Ordered that the order is affirmed insofar as appealed from, without costs or disbursements.
Custody determinations are ordinarily a matter of discretion for the trial court, and its determination, based upon a firsthand assessment of the parties, their credibility, character, and temperament, should be accorded great deference on appeal (see Matter of Krebsbach v Gallagher, 181 AD2d 363 [1992]). The trial court’s determination that it is in the child’s best interest to transfer his custody from the mother to the father has a sound and substantial basis in the record.
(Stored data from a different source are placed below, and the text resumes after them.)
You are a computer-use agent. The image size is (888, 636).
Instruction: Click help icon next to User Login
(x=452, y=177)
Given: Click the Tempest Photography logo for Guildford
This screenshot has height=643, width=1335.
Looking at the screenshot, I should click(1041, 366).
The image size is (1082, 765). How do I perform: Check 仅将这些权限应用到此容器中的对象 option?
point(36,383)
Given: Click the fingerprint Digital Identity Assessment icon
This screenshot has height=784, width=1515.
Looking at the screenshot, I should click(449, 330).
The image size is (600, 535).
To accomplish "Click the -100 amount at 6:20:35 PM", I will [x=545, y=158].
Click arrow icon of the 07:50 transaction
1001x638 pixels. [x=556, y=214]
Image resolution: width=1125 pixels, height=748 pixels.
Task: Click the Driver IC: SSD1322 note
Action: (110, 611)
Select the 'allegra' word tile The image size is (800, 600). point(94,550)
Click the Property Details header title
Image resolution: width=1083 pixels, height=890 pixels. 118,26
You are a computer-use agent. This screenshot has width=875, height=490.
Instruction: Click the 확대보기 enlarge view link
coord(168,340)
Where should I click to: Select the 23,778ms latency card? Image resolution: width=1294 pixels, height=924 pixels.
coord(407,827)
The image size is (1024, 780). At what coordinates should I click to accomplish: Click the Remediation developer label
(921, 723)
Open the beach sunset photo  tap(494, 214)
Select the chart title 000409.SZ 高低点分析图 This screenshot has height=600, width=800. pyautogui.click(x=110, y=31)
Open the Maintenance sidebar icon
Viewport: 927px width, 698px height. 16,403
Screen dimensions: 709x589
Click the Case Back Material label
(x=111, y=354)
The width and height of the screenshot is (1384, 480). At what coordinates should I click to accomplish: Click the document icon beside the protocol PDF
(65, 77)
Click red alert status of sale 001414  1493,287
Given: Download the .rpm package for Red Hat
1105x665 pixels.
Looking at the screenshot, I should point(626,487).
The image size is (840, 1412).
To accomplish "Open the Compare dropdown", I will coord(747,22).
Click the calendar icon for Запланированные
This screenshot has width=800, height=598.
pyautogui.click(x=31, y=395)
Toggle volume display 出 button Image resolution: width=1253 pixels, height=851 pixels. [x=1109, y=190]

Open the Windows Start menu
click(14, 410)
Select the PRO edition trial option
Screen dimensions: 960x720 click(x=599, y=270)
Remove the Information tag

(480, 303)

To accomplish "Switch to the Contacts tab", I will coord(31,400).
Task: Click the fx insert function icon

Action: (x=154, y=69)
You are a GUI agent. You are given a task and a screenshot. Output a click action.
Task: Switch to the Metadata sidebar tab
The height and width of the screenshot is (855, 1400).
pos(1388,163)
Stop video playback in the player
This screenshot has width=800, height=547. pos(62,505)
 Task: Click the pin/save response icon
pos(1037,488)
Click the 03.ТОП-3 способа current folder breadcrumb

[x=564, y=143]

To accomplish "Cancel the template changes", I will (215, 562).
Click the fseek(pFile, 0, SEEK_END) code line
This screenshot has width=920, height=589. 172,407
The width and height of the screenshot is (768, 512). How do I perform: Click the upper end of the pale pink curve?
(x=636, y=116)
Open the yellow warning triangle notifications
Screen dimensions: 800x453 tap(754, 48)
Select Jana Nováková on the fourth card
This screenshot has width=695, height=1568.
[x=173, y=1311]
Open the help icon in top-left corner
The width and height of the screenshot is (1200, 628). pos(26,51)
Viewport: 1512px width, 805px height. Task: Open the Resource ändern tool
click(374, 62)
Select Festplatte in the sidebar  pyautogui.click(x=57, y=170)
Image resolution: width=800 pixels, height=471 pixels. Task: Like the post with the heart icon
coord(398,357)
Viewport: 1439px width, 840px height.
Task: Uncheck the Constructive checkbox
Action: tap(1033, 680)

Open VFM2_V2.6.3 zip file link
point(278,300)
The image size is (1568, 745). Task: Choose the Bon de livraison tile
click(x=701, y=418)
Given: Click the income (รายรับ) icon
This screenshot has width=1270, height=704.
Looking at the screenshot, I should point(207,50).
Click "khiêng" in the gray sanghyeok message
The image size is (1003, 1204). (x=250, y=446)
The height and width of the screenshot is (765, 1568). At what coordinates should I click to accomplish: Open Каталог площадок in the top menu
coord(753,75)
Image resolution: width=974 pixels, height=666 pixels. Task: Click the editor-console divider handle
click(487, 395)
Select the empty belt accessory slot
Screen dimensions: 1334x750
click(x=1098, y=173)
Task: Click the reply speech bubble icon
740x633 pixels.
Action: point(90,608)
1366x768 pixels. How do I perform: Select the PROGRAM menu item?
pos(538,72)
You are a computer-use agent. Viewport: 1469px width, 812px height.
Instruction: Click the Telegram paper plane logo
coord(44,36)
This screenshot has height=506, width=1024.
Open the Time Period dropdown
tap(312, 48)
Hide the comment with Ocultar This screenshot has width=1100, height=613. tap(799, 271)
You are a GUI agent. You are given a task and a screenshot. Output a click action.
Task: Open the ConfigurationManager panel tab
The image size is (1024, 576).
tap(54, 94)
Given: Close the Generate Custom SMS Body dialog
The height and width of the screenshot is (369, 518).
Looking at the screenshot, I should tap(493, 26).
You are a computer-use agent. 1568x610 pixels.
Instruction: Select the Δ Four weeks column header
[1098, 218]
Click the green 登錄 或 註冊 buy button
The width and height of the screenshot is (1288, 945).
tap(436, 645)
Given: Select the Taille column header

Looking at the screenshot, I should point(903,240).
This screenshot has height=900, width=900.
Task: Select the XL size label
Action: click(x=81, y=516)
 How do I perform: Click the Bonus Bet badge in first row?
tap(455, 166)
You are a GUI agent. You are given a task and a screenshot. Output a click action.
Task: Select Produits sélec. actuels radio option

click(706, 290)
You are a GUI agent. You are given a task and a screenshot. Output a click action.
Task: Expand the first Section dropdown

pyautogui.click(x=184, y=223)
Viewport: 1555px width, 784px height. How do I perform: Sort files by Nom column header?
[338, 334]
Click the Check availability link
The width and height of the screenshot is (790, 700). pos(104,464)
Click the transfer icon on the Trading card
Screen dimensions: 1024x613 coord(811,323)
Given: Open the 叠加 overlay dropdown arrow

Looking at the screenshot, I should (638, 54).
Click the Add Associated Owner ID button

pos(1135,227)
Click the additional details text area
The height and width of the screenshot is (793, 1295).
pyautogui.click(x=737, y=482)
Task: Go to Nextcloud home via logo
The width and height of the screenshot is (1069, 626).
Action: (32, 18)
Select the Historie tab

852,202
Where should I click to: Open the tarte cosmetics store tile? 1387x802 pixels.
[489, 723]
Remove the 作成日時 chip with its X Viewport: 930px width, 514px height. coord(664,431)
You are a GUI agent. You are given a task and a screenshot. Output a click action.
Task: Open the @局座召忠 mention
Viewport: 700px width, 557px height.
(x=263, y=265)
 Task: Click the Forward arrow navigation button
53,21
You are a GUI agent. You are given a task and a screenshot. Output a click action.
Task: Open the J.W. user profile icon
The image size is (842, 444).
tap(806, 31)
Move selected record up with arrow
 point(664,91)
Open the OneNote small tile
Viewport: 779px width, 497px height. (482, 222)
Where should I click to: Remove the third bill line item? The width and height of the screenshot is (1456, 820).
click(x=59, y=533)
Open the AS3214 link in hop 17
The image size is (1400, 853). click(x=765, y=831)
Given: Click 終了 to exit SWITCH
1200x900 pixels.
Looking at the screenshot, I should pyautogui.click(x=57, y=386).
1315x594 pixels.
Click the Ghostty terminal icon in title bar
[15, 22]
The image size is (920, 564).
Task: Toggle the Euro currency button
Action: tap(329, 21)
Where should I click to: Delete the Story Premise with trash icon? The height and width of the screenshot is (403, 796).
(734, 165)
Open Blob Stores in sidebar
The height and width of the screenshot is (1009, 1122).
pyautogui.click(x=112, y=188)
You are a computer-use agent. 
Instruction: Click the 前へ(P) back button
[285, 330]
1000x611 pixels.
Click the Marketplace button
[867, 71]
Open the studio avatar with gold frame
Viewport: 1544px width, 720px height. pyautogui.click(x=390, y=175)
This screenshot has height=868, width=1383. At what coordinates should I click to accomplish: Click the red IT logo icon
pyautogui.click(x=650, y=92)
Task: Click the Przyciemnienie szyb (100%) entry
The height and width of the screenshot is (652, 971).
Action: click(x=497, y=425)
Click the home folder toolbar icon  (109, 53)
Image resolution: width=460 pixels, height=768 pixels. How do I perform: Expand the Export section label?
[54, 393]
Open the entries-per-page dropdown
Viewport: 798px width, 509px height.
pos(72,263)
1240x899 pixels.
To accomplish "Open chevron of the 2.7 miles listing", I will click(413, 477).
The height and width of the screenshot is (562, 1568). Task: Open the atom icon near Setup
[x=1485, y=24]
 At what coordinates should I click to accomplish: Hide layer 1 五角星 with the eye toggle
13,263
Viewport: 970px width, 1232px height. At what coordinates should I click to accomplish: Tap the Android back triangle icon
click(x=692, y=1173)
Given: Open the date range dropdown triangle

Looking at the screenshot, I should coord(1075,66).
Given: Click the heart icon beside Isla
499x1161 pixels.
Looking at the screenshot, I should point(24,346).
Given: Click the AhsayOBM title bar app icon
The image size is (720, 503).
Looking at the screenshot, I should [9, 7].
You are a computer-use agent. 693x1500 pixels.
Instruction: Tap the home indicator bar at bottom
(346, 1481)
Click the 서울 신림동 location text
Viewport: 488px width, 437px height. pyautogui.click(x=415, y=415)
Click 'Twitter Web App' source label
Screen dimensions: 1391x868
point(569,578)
We recognize that “[p]riority, not as an absolute but as a weighty factor, should, in the absence of extraordinary circumstances, be accorded to the first custody awarded in litigation or by voluntary agreement” (Matter of Nehra v Uhlar, 43 NY2d 242, 251 [1977]), based upon the belief that the stability this policy will assure in the child’s life is in the child’s best interest (see Eschbach v Eschbach, 56 NY2d 167, 171 [1982]). Nevertheless, under the circumstances of this case, the mother and the Law Guardian overstate the likelihood of disruption in the child’s life resulting from the transfer of custody from the mother, with whom, by virtue of the parties’ agreement, the child has resided since the parents separated.
The child spent the first five years of his life in the home where the father resides, and has regularly visited with the father there since the parents separated. He attended parochial school near there, and recently attended religious instruction and received his first communion at the church affiliated with that same school. There was evidence that the child had friends and relatives in the father’s neighborhood. Moreover, we find no basis to disturb the trial court’s findings that the father has demonstrated more stability than the mother, and that the mother tended to make unilateral decisions concerning the child.